Going all warm and fuzzy

I guess you could call it an end of innocence. After several years of living a icicle light and tinsel-free existence, I have been forced to succumb to that great plastic, blinking American birthright: holiday decorating. I use the term "decorating" loosely here, because we all know holiday d`E9cor usually amounts to no more than lighting up one's house like a seedy Las Vegas casino. The only difference is that the giant, waving cowboy is now replaced by a giant, blow-up Santa that towers over the neighborhood, scaring small children and creating an overall feeling of uneasiness.

Fortunately, for several years, I was able to escape such a display. Those were the years B.C. - before children. As a free-wheeling single, I was able to get away with a simple strand of lights on the cactus or a bowl of green and red M&Ms and call it good. There was a small, self-harvested tree one year, but as I recall it was decorated in beer cans. Not exactly Norman Rockwell material, but who had time for all that sentimental stuff when there were turns to be had?

Of course, this all changed with the addition of a small tot to the household. In fact, we knew our days were numbered last year, and relished what we knew would probably be our final tree-free holiday, savoring the hours of entertainment that could be had from an empty box and discarded wrapping paper.

I foolishly thought I could prolong this for another year. Earlier this fall, with Christmas already in full bloom in the stores, I would valiantly hustle the boy past the glittering displays, hoping he wouldn't notice the animated chorus of singing reindeer. When that wasn't enough, I would unabashedly shield his eyes when we happened past the "Rockin' Santa" aisle or take huge detours to avoid it altogether. But soon, even that didn't work, and I realized the siren call of retail America was stronger than the both of us. The definitive moment came in late October, when numerous evenings were spent paying homage to the neighbor's Halloween light display. My husband or I would stand conspicuously in their front yard while the tot did a strange jig at the altar of the pink and orange light god and the glowing pumpkin heads on sticks. Eventually, it would become too cold to stand there any longer, or we feared the neighbors were going to call the cops. We would scoop him up, kicking and screaming, with promises that the lights would still be there tomorrow. Of course, we breathed a huge, secret sigh of relief the day the lights disappeared. But the poor little tyke was left in a state of disarray, staring into the darkness, shaking his head and despondently muttering "all gong."

It was nothing short of pathetic. And rather than endure another month standing in the cold, ogling the neighbor's light display, I caved. After all, if you're going to ogle lights, they may as well be your own. Besides, as a kid, my old man did the same for me. Come that first week of December, those lights went out, hung from the fence in a perfectly spaced zig-zag pattern that only comes with years of lighting mastery. The tired, old light-up Frosty was brought out from hibernation, dusted off and precisely set on the snowbank right next to the flag pole. Predictable, yes. But highly anticipated nonetheless.
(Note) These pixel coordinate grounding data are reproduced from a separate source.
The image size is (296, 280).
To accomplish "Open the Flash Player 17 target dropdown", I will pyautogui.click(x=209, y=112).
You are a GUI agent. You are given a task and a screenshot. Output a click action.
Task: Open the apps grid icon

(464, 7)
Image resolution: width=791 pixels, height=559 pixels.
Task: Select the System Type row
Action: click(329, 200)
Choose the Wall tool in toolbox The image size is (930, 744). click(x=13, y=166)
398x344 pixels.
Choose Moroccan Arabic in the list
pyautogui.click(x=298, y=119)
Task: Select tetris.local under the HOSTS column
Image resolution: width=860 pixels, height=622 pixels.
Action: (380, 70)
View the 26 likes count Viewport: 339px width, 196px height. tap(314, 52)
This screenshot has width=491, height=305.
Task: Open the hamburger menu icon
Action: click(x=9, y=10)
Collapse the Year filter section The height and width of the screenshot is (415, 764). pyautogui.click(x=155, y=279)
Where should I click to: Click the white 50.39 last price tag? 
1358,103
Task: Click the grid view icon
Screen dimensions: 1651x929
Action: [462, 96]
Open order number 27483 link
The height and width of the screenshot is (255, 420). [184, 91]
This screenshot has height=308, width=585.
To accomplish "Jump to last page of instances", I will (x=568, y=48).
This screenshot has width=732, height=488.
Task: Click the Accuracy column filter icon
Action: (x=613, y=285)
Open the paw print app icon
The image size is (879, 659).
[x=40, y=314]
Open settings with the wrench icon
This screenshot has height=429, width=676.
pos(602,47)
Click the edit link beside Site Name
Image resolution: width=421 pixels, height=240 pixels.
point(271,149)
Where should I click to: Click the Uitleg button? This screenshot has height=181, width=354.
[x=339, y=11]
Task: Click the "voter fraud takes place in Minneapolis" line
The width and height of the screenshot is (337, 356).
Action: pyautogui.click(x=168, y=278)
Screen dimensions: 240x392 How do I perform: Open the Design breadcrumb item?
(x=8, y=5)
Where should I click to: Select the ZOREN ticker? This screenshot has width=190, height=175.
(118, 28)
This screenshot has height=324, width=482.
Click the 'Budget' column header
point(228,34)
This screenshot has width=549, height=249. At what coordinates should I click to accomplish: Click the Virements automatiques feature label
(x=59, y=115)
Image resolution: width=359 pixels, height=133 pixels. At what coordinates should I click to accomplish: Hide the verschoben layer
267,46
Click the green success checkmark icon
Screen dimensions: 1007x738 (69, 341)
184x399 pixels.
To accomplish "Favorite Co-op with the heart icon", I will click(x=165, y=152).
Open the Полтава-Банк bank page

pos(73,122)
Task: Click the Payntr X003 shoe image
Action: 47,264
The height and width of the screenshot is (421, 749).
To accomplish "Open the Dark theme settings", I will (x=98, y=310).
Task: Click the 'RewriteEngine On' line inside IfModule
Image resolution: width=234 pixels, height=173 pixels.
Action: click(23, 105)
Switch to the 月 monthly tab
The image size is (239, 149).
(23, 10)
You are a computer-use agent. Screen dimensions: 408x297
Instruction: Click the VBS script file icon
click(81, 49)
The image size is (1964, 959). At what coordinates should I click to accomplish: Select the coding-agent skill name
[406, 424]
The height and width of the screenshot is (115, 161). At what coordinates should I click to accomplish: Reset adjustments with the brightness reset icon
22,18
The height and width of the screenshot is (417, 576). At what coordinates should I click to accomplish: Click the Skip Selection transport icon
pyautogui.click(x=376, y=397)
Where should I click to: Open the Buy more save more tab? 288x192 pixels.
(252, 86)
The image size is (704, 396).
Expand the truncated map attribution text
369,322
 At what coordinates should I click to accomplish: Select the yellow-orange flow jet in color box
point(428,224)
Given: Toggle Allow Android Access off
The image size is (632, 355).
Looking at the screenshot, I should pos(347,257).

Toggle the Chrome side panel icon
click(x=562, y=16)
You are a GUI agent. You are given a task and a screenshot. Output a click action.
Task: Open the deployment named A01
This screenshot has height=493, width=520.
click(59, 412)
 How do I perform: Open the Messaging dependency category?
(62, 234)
In fact, a year without Frosty or the accompanying brightly colored bulbs was unthinkable.

So, it only seemed right that, after years watching someone else schlep up and down the step ladder, it was my turn. As a result, the better part of Saturday - a day historically reserved for skiing or some other form of fun - was spent picking out a tree and digging through the cellar in search of the scant few Christmas decorations we owned. Unfortunately, the stash was rather meager, and the one measly strand of lights we had, when finally untangled from its massive knot, had more than a few dead soldiers. Like it or not, we were going to have to pay a visit to the local plastics emporium in search of replacement bulbs. Of course, the clerk balked at our request, as if it we had just been stupid enough to order off the menu at an all-you-can-eat buffet.

"Why would we sell those when you can buy a whole new set for $1.97?" he chortled.

Under the mesmerizing glare of fluorescent lights, the logic made sense. And armed with three brand new sets of lights, we headed home to decorate our first, real, tied-to-the-roof-of-the-family-truckster Christmas tree. We also were to undergo our first lessons in "Electricity and Me: A Deadly Combo" and "Safe Handling of Tree Ornaments 101."

Fortunately, with the help of Elvis crooning "White Christmas" and some bottled holiday cheer, the decorations went up with neither bloodshed nor self-electrocution. As for the outside, the glowing orbs of orange, blue, green, red and white were hung from the porch with care, in a display that would do the old man proud.

And when everything was said and done, and the last shards of broken ornament vacuumed up, dare I say, I was touched with a bit of that warm, fuzzy holiday glow (either that or the "Christmas cheer" was taking effect ). Sure, the day's activities couldncompare to my younger, more selfish pursuits of skiing. But it could be said that I was now taking turns of a different sort. And as we stood back to ogle our very own holiday light display, I realized that Normal Rockwell may have been onto something.